**What the task asks**
Restate all entries exactly. Skip the images.

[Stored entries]
+++

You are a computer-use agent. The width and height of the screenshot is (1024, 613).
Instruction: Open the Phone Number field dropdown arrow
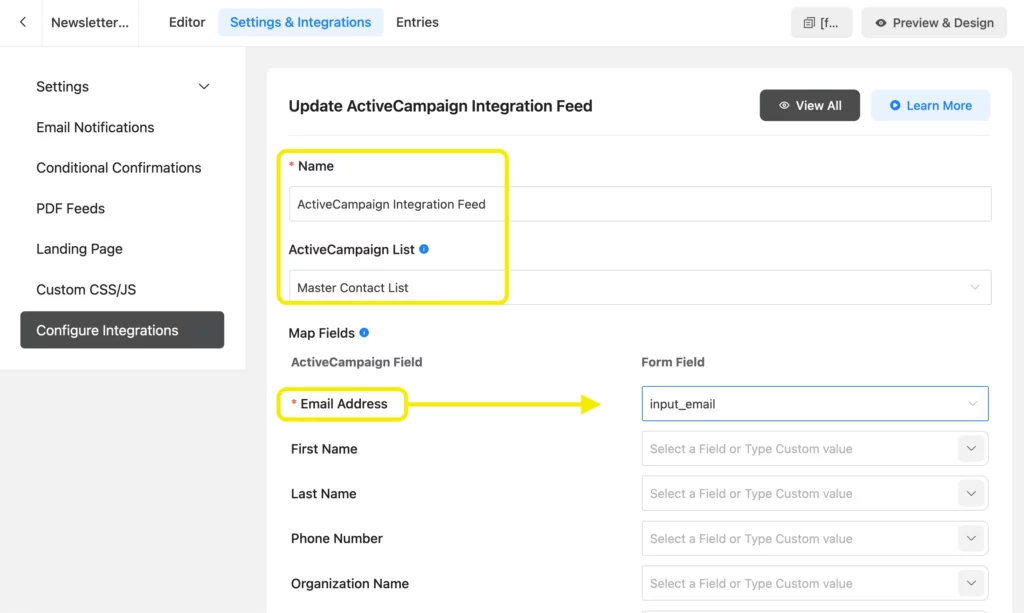click(971, 539)
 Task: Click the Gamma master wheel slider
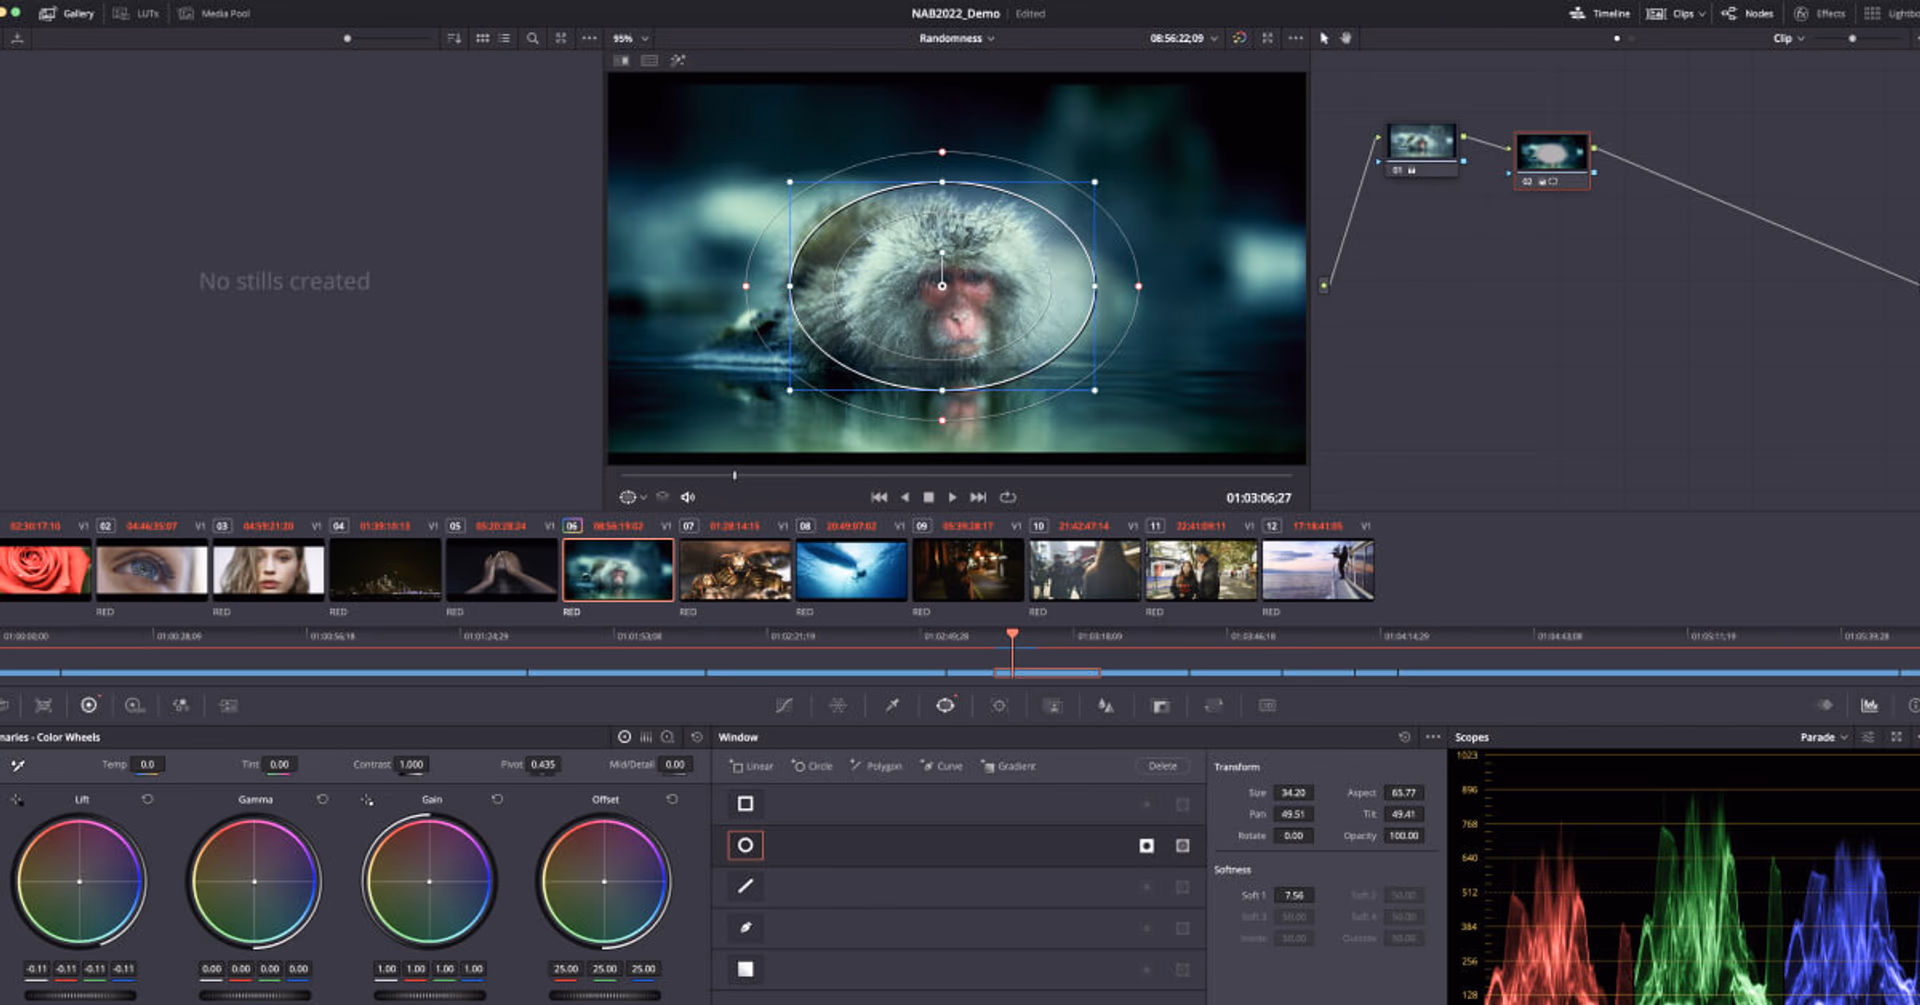tap(255, 995)
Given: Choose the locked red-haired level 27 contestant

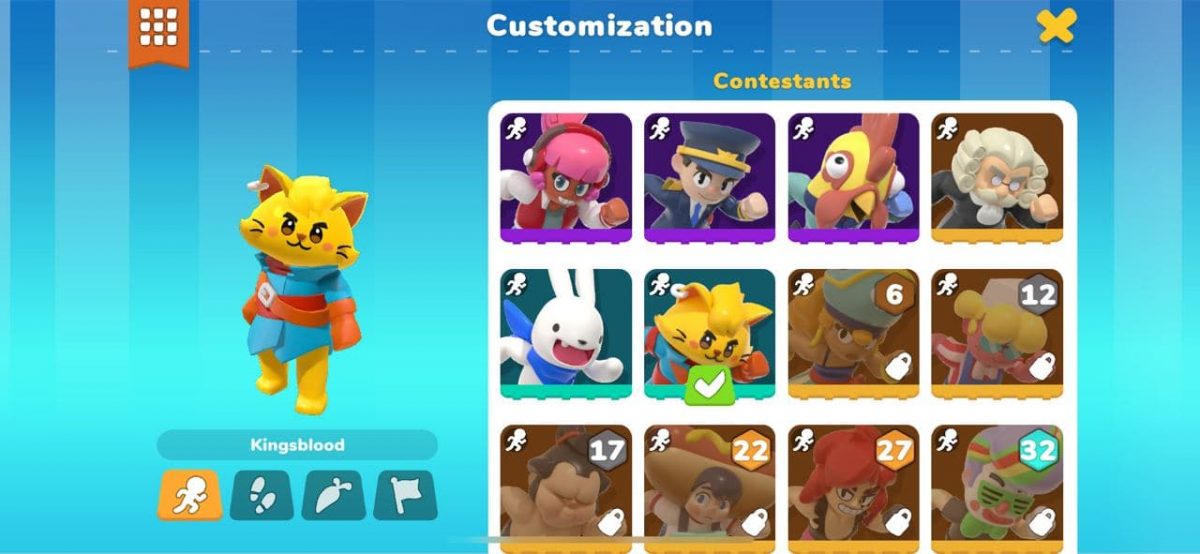Looking at the screenshot, I should pyautogui.click(x=854, y=489).
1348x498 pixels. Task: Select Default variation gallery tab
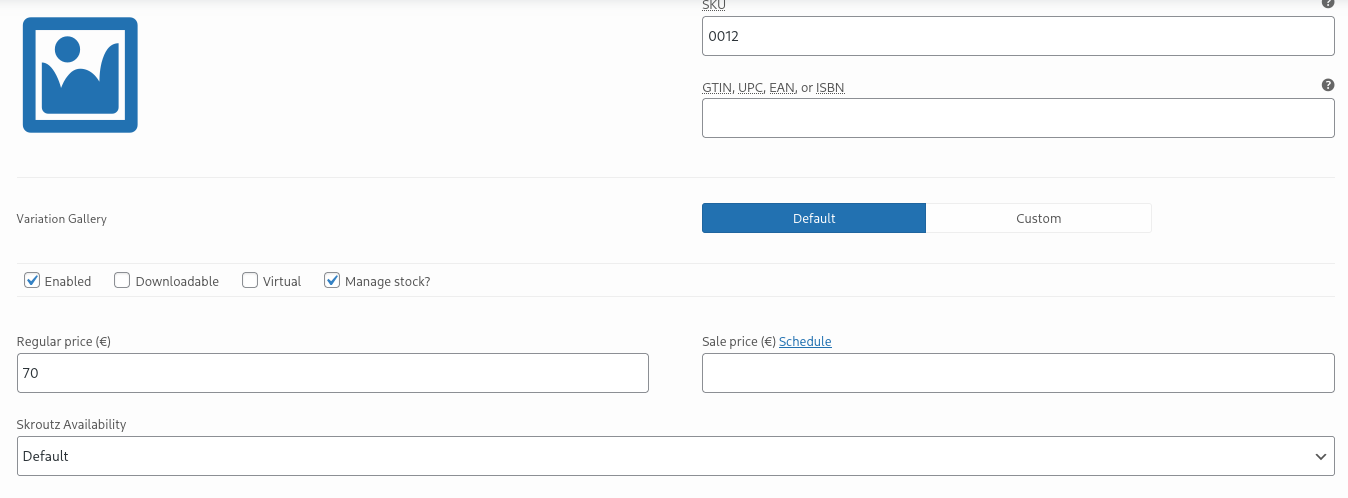(x=814, y=218)
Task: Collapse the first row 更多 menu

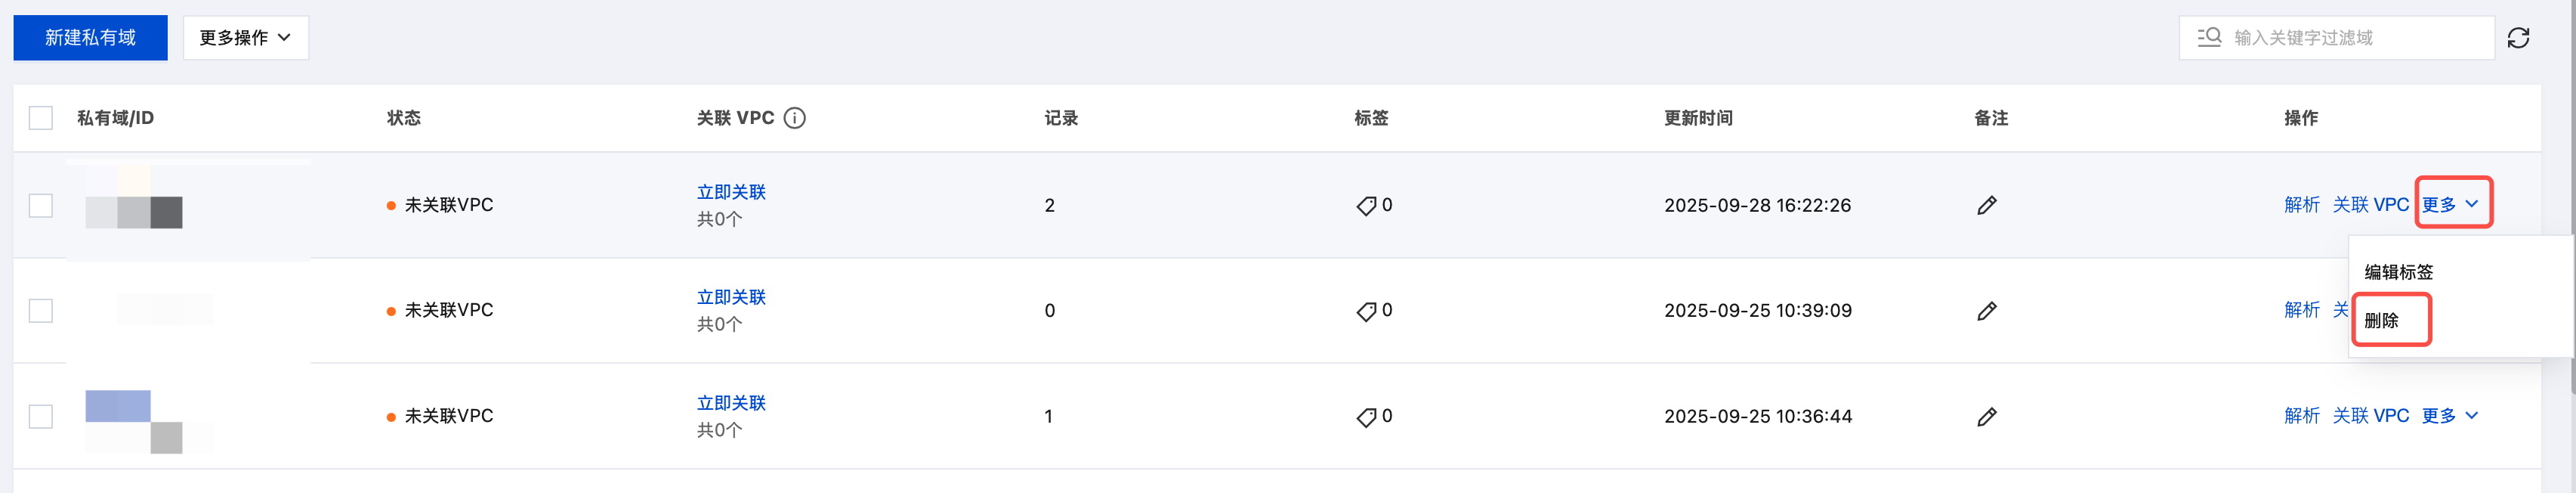Action: (2451, 204)
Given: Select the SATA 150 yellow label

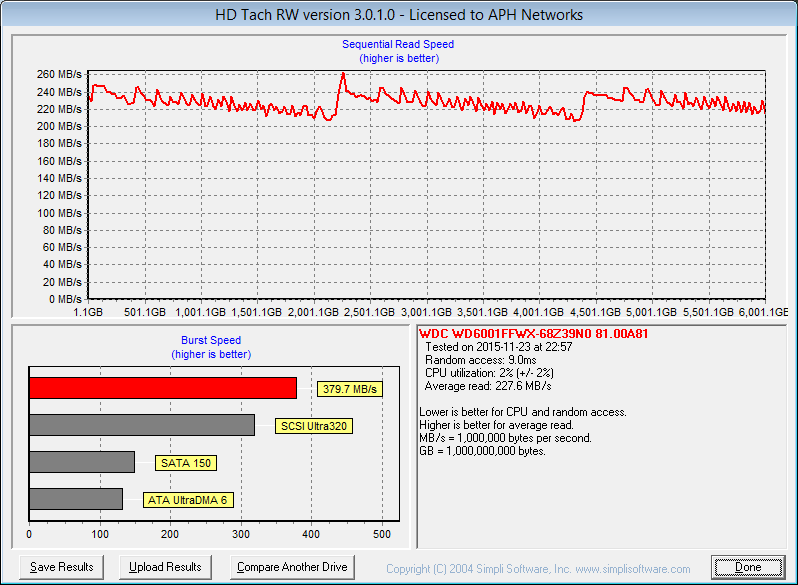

+++

**Expected output**
You are a computer-use agent. The width and height of the screenshot is (1024, 613).
Instruction: Open the Phone Number field dropdown arrow
click(971, 539)
 Task: Click the Gamma master wheel slider
tap(255, 995)
Given: Choose the locked red-haired level 27 contestant

Looking at the screenshot, I should pyautogui.click(x=854, y=489).
1348x498 pixels. Task: Select Default variation gallery tab
(x=814, y=218)
Task: Collapse the first row 更多 menu

Action: (2451, 204)
Given: Select the SATA 150 yellow label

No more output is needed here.